__Instrução__: Copie sem alterar nada as linhas da lista, começando pela que contém "Screen dimensions: 1022x586" e indo até o fim da lista. Não coloque as imagens na resposta.

Itens guardados de uma coleção
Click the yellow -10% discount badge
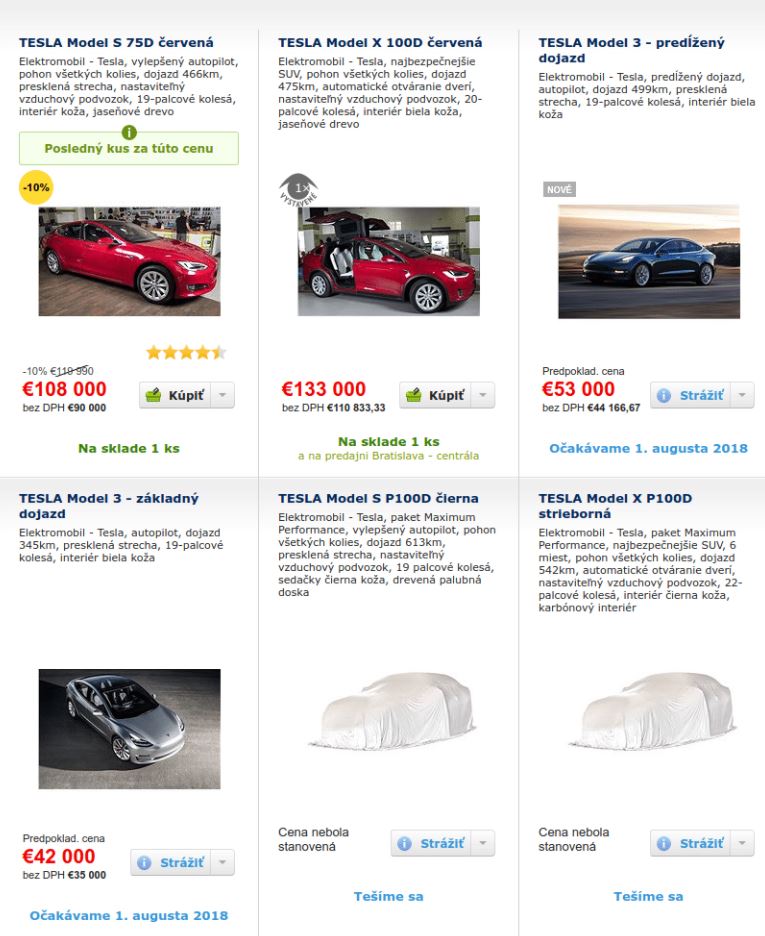Image resolution: width=765 pixels, height=936 pixels. [36, 187]
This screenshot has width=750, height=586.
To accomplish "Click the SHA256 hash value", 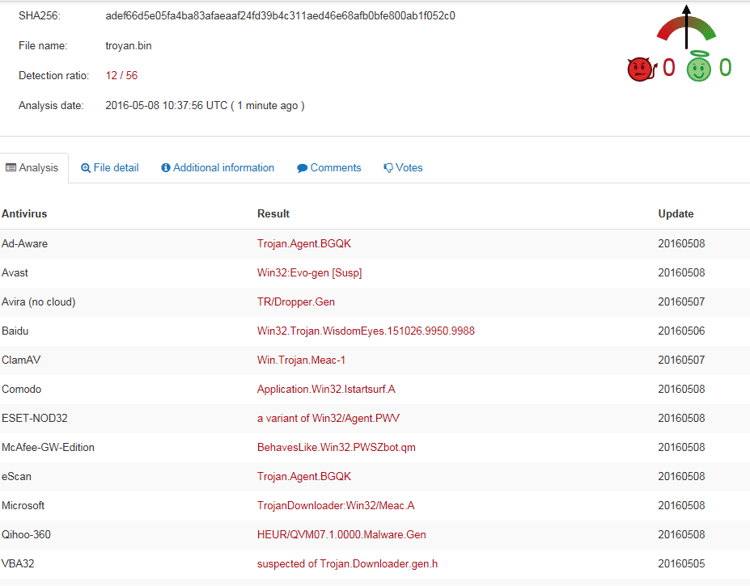I will [280, 16].
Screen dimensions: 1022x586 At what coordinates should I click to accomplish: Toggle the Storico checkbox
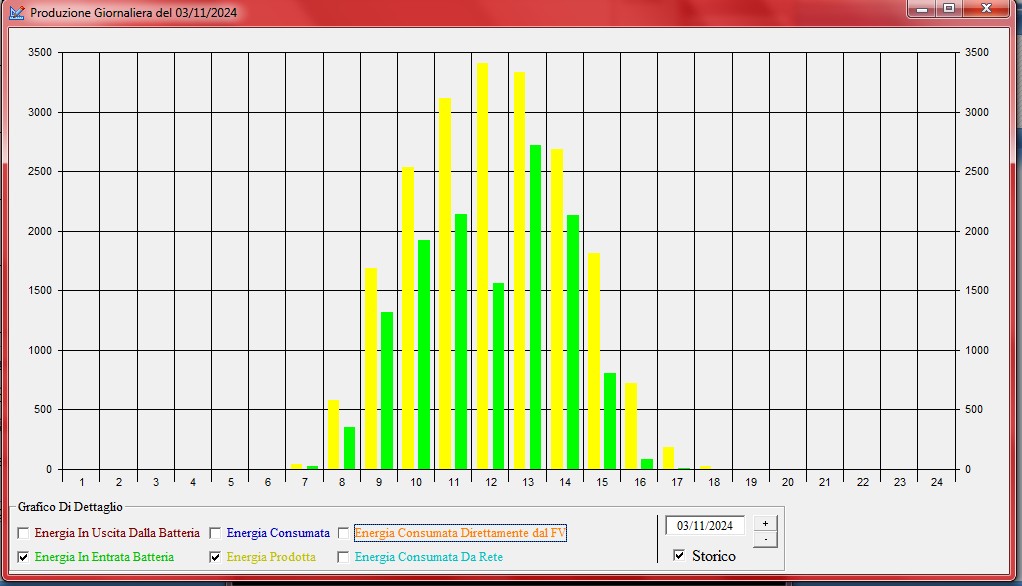[680, 555]
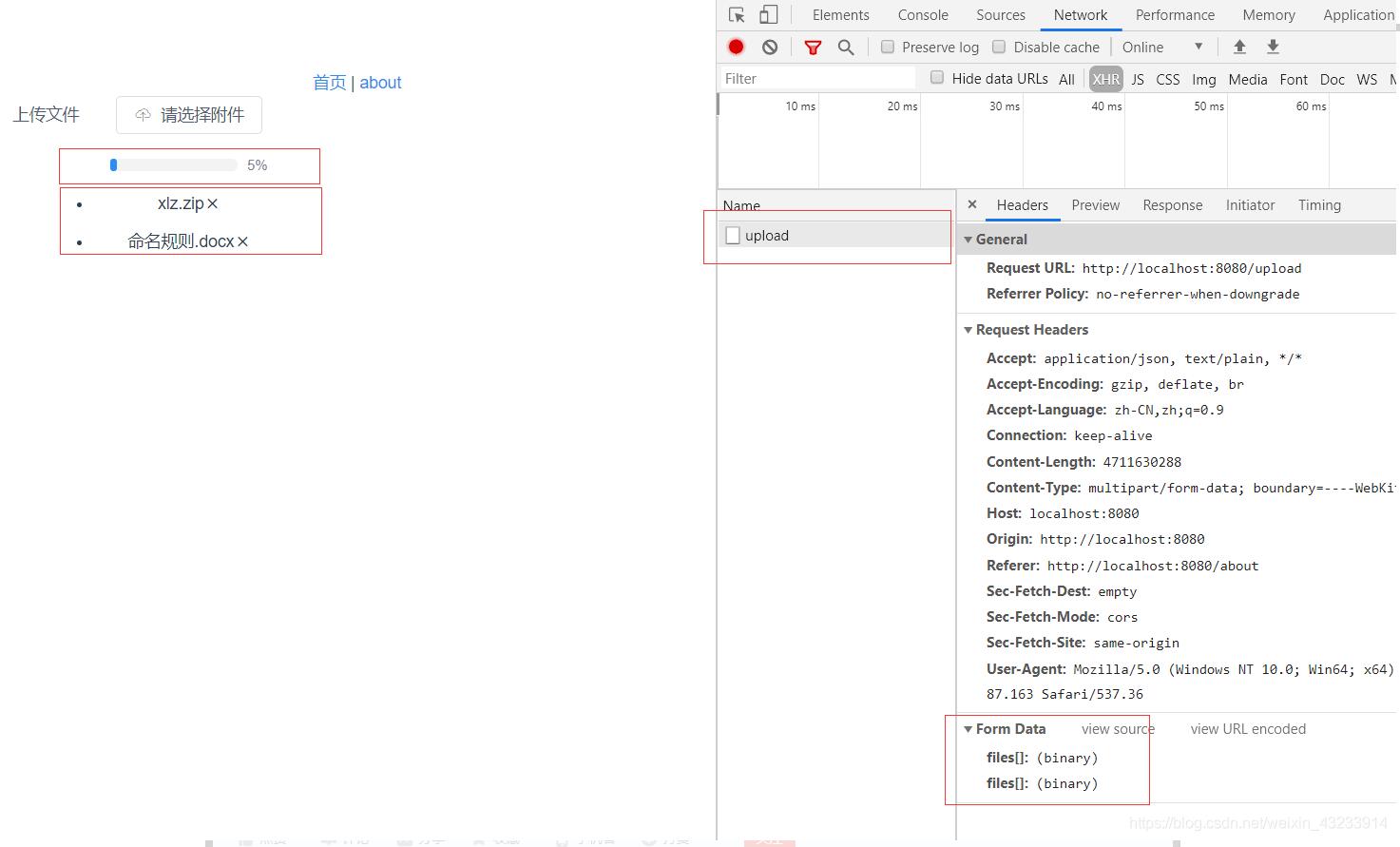Click the import HAR upload arrow icon

[1239, 47]
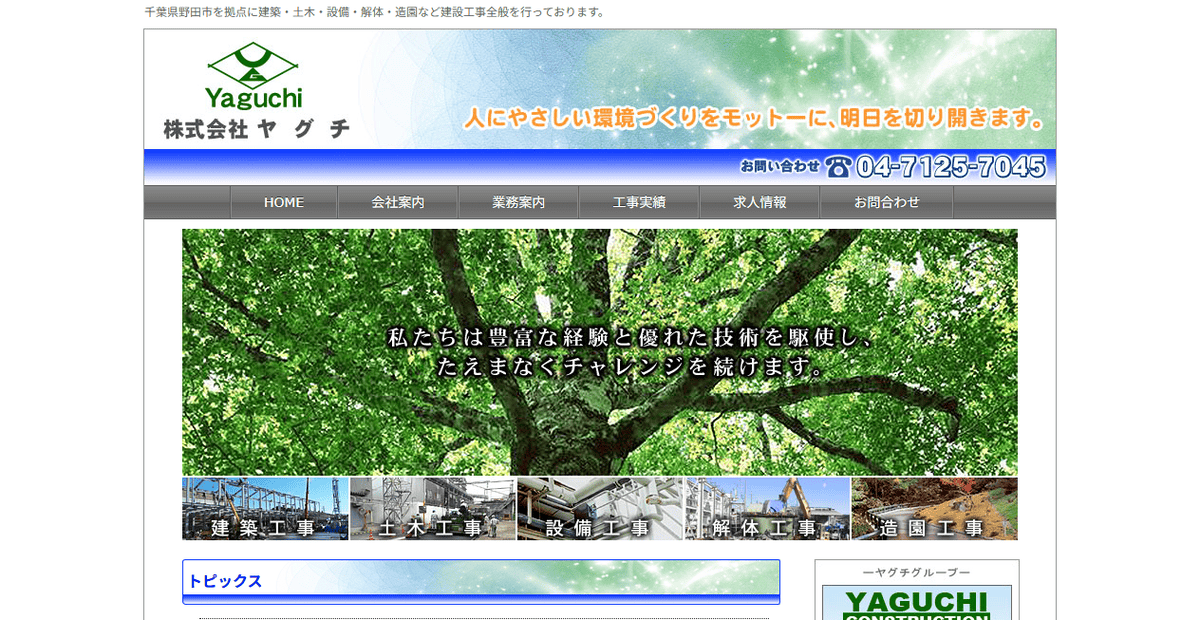Call via the 04-7125-7045 phone number link

[950, 167]
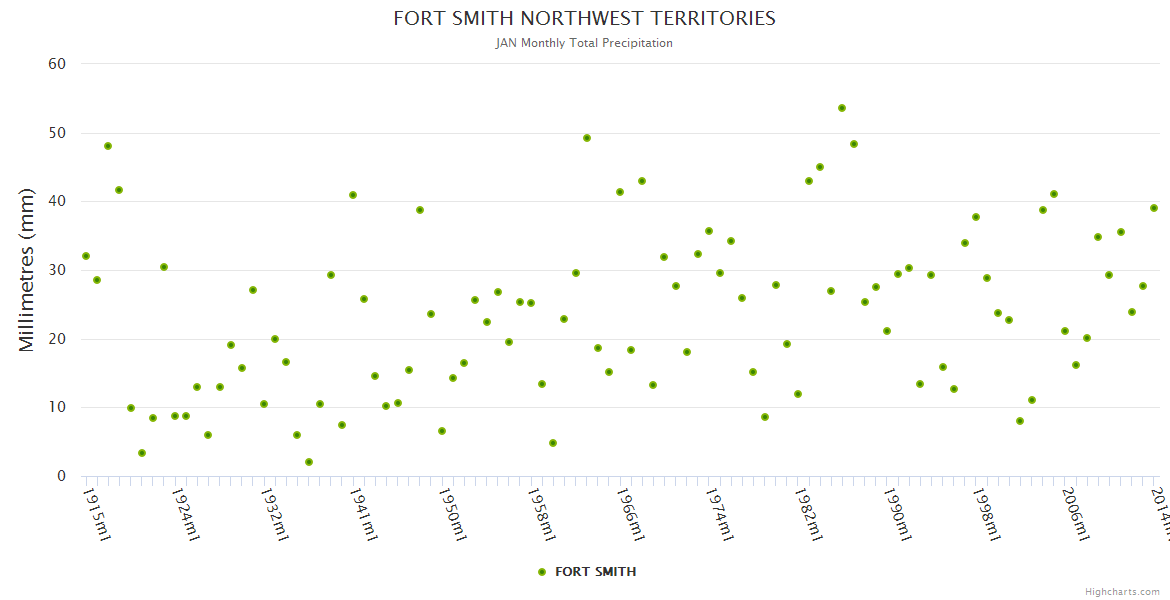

__Resposta__:
Screen dimensions: 1022x586 At what coordinates should I click to accomplish: Toggle the Storico checkbox
[680, 555]
Click the import HAR upload arrow icon

[1239, 47]
Call via the 04-7125-7045 phone number link

[950, 167]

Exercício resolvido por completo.